> EXERCISE OBJECTIVE:
Copy the Nirvana concert review below word for word, in full.

> EXCERPT PROVIDED:
The only thing that separates the grey riffing of Nirvana from the likes of Black Sabbath is their attitude, which appears to be that they can't be 'arsed'. A few songs into their set, Cobain and the bassist, Chris Novoselic, have a whimsical dispute about whether this is, in fact, their final gig, reaching the conclusion that they might tour again in November if, it seems, they can be 'arsed'. A new song, 'The Eagle Has Landed', is introduced as being 'for all you bootleggers out there', the group failing to be 'arsed' enough to put it out. The intro to 'Smells Like Teen Spirit' seems to be composed of so many bum notes it almost sounds right, but maybe Cobain just couldn't be 'arsed' enough to do it properly.

Later, the guitarist introduces another new song, this one written for his new-born son, by telling us how his wife Courtney (who fronts the female rock band Hole) thinks that everybody hates her - which is a bit surprising, given her carefully-contrived, virulent image - and could we all shout out 'We love you, Courtney' to cheer her up? Personally, I couldn't be arsed, and judging by the response generally, neither could many of the crowd. When the song arrives, it has got a typically complex Nirvana chorus, something like 'You're my son / You're my son / You're my son / Barry', which lightens the gloom a little. Barry] Apart from that glorious moment when the Comedy Tent blew away in the wind, this is the funniest thing in an otherwise humour- free day.

> INFORMATION SHOWN:
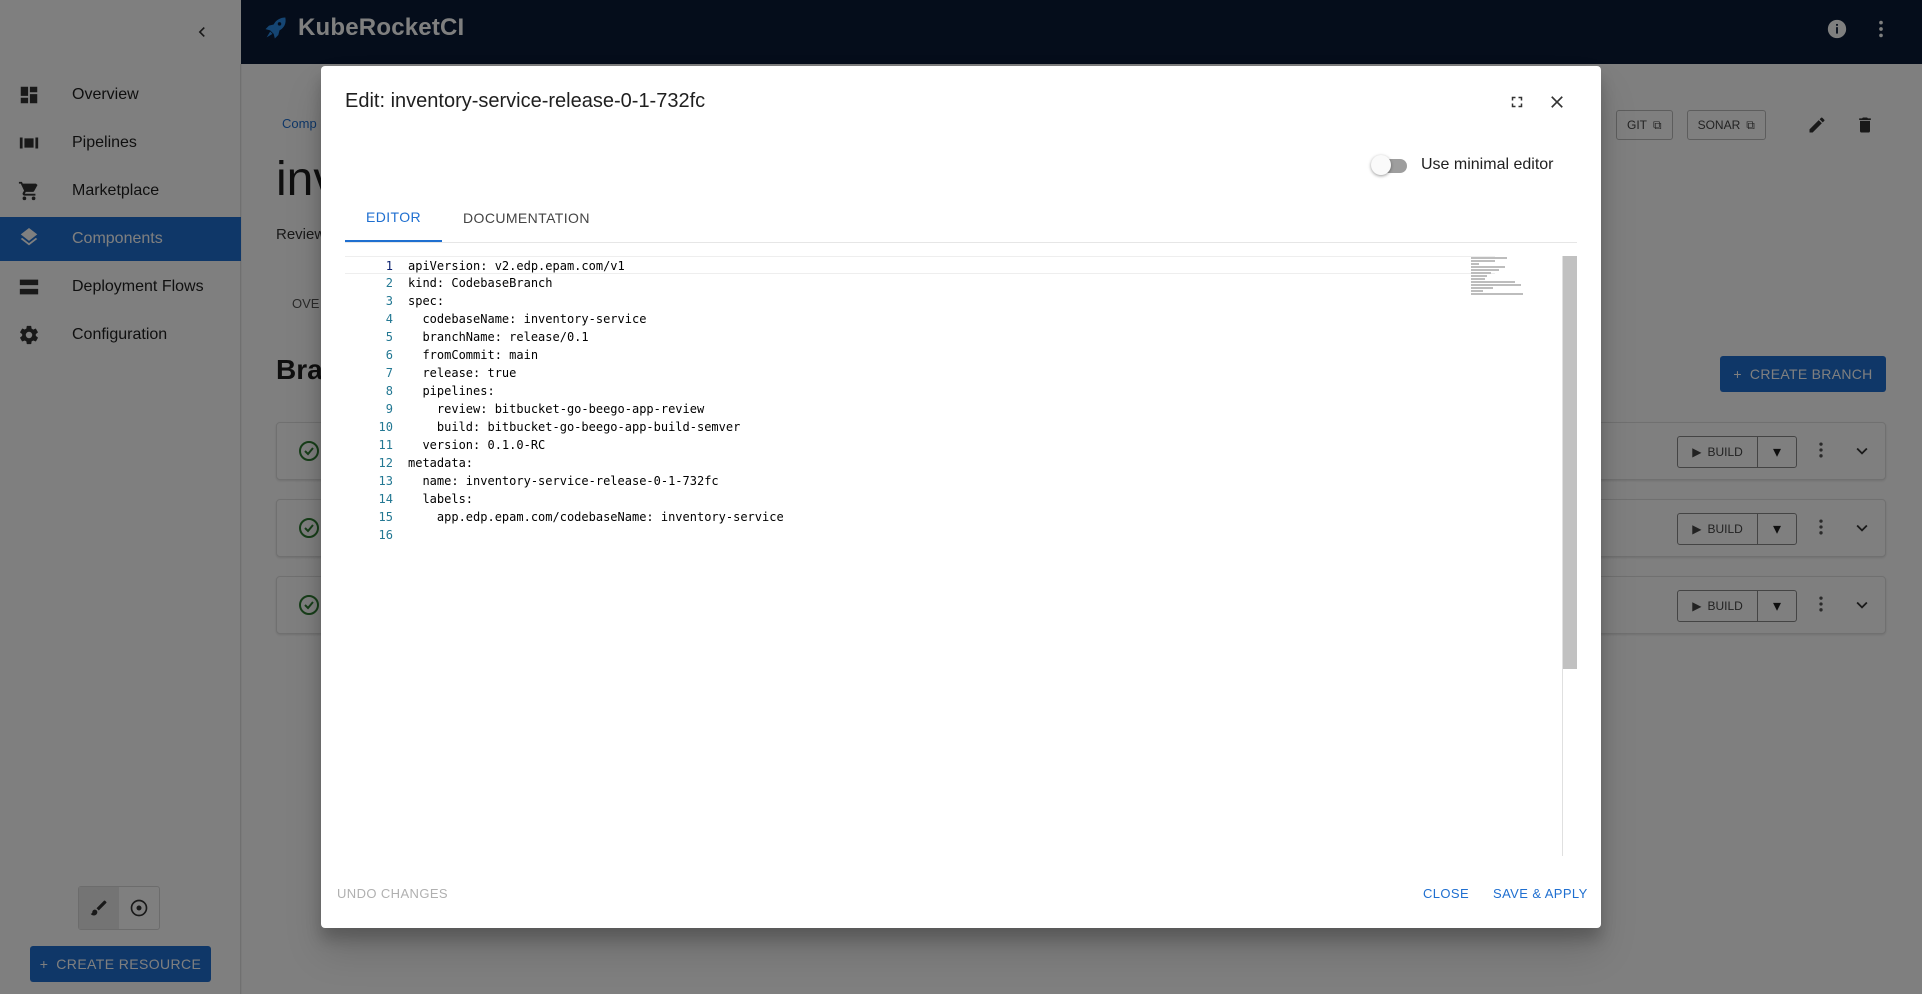 Image resolution: width=1922 pixels, height=994 pixels. Describe the element at coordinates (386, 499) in the screenshot. I see `line-number: 14` at that location.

> SOLUTION BELOW:
The only thing that separates the grey riffing of Nirvana from the likes of Black Sabbath is their attitude, which appears to be that they can't be 'arsed'. A few songs into their set, Cobain and the bassist, Chris Novoselic, have a whimsical dispute about whether this is, in fact, their final gig, reaching the conclusion that they might tour again in November if, it seems, they can be 'arsed'. A new song, 'The Eagle Has Landed', is introduced as being 'for all you bootleggers out there', the group failing to be 'arsed' enough to put it out. The intro to 'Smells Like Teen Spirit' seems to be composed of so many bum notes it almost sounds right, but maybe Cobain just couldn't be 'arsed' enough to do it properly.

Later, the guitarist introduces another new song, this one written for his new-born son, by telling us how his wife Courtney (who fronts the female rock band Hole) thinks that everybody hates her - which is a bit surprising, given her carefully-contrived, virulent image - and could we all shout out 'We love you, Courtney' to cheer her up? Personally, I couldn't be arsed, and judging by the response generally, neither could many of the crowd. When the song arrives, it has got a typically complex Nirvana chorus, something like 'You're my son / You're my son / You're my son / Barry', which lightens the gloom a little. Barry] Apart from that glorious moment when the Comedy Tent blew away in the wind, this is the funniest thing in an otherwise humour- free day.